I thought she could have done a stronger job of analyzing commonalities of “Dark Ages” in the past and viewing current realities in light of those common factors.

{Read my full review here}
Profile Image for Kitty.
86 reviews14 followers
October 6, 2008
This was an interesting book, but I think it suffers itself somewhat from the disease of distraction. There are many footnotes on each page which pull you away from the text. Because of that it was difficult sometimes to remember what idea the author was trying to explain.

It's a bit of a self-help book too and there's a chapter at the end (not sure if it's the last one but probably) that talks about ways people extend their ability to concentrate and attend to things. She mentioned a then current study of Buddhists and what meditation does for their attention span. She also talked about an artist who spends many hours on a single drawing. I've been doing a few "meditation drawings" as I like to draw but don't have the patience for straight meditation. I thought maybe drawing for an hour or so could be my own form of meditation. We'll see.

I'm glad I read this in spite of my reservations mentioned above. It was interesting and I enjoyed it mostly.
Profile Image for John Kennedy.
270 reviews6 followers
February 11, 2010
The first part of the book is terrific, positing the tradeoffs of a society that is more connected than ever, yet more unfocused than ever. The fallout is that we're never really able to concentrate because of all the interruptions: cell phones, e-mails, text messaging. "Knowledge work can't be done in sound bites," Jackson says. We are losing the ability to communicate in face-to-face contact. The typical elevator behavior now is not to engage in conversation with other riders but to pull out one's BlackBerry.
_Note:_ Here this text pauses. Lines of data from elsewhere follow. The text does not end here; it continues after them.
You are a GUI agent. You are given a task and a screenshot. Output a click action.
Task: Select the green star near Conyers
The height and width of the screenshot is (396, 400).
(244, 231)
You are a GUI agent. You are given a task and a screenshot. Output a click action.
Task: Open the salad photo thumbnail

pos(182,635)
Of course the book, published in 2008, already is out of date in this age because of the advance of such technology as Twitter and the iPad.
It took a long time for me to finish this book, because I kept getting distracted... and it wasn't that interesting, at least the last two-thirds of it. Here Jackson loses steam, becoming bogged down in minutia and going down ethereal rabbit trails full of unrelated vignettes.
Profile Image for Whoof.
209 reviews
November 28, 2014
Organization of the book itself makes no sense, but the variety of interview subjects and research topics was cool. Loads of cited works and authors that sound worth checking out. Sadly I don't think the book itself interacts enough with the huge number of sources it cites--things frequently pop up once for a quotation and don't come up again.
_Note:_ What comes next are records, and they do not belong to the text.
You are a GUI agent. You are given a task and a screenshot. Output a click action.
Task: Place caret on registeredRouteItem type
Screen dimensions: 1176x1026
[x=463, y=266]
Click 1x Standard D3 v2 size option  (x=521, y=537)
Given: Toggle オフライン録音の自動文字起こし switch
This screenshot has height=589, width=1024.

Strongest part of the book is easily the interview stories, as the author actually went all over the country talking to a host of interesting people about distraction/focus/attention/multitasking/Buddhism/robots/cartography/etc/etc/etc/. But something about the way the book is organized manages to make these encounters easily forgettable, which is a shame.

The central thesis is kind of ridiculous--Coming dark age? Urf. Clearly there are attentional issues all over but I think the "dark age" stuff is not well argued enough to come off as anything but sensational.

Profile Image for Stephanie.
15 reviews8 followers
January 19, 2009
You know, I liked this book a lot. The subject matter is one that really interests me because I am trying to become more focused. Another reviewer called this a self-help book. I disagree. It's a more an introductory exploration of a current topic. The anecdotes, stories, and research were intriguing. I found the nonlinear approach to be appropriate, considering the topic and author. The author is a journalist, not an expert. She is a product of this age of distraction and her writing style reflects that. A coworker was really bothered by the nonlinear approach. He also expected the author to offer guidance on how to bring depth and focus to this age. This isn't that sort of book. It is the sort of book that will intrigue you and lead you to other relevant books and articles.